» **TRY IT**
Report the count of lines in the entries below that contain "target", and leave out everything else.

» **RECORDS SUPPLIED**
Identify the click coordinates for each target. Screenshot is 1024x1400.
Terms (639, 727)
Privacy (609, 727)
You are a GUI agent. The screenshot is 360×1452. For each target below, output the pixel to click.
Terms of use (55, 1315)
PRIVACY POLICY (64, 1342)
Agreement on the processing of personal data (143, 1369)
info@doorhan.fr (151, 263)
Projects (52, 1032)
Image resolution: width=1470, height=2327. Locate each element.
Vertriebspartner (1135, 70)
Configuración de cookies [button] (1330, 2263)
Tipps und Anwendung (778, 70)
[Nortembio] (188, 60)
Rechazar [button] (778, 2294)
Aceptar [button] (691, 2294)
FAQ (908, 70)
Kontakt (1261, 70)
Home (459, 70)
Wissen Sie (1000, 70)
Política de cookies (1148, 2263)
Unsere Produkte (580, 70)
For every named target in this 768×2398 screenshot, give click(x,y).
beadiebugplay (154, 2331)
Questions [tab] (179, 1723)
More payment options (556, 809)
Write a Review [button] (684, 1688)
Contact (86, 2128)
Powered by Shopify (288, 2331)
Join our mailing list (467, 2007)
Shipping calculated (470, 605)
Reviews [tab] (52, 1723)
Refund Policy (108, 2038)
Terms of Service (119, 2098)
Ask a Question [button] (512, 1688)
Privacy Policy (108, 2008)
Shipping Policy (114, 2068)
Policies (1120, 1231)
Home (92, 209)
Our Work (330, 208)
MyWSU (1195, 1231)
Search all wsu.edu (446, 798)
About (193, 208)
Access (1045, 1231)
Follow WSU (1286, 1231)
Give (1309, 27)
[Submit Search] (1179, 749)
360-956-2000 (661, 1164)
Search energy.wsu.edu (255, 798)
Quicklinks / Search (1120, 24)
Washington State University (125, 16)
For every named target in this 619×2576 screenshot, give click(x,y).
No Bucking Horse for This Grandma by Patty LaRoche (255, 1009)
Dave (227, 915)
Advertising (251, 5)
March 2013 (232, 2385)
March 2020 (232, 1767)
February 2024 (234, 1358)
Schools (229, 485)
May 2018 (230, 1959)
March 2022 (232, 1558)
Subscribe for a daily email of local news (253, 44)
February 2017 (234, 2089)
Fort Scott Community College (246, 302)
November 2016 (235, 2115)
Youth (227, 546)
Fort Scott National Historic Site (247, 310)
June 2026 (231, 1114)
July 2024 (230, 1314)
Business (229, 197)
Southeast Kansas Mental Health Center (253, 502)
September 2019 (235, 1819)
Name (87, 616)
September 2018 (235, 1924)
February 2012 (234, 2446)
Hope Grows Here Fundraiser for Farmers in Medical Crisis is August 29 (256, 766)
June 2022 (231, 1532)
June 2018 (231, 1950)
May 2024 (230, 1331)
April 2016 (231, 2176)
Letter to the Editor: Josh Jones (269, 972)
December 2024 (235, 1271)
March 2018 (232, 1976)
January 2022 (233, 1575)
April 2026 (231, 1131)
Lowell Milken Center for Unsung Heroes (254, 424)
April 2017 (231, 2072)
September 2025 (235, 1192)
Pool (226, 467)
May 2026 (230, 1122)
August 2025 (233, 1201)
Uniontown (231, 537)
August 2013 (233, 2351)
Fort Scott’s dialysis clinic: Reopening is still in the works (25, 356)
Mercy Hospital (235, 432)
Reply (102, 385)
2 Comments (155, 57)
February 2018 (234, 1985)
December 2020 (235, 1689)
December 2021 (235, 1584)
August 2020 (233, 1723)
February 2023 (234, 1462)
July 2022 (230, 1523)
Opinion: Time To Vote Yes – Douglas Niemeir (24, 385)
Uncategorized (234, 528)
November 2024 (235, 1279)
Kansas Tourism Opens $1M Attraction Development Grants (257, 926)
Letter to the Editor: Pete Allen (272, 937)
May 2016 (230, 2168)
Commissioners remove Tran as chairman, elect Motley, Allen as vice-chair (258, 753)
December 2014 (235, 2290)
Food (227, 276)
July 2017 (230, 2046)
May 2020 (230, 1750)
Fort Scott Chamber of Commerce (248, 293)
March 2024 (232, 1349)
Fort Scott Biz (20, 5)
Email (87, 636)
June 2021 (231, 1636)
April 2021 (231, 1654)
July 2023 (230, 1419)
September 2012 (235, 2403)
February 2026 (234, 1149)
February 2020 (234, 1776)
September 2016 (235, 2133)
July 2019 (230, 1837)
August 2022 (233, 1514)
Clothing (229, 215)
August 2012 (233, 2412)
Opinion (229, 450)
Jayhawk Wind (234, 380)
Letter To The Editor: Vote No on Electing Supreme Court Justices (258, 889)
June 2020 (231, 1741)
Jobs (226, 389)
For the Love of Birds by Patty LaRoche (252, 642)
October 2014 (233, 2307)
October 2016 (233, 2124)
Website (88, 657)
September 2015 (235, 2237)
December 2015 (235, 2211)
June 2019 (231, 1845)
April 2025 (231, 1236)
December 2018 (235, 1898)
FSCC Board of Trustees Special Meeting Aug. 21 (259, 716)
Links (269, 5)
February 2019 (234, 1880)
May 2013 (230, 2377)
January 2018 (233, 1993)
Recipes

» **TASK OUTPUT**
4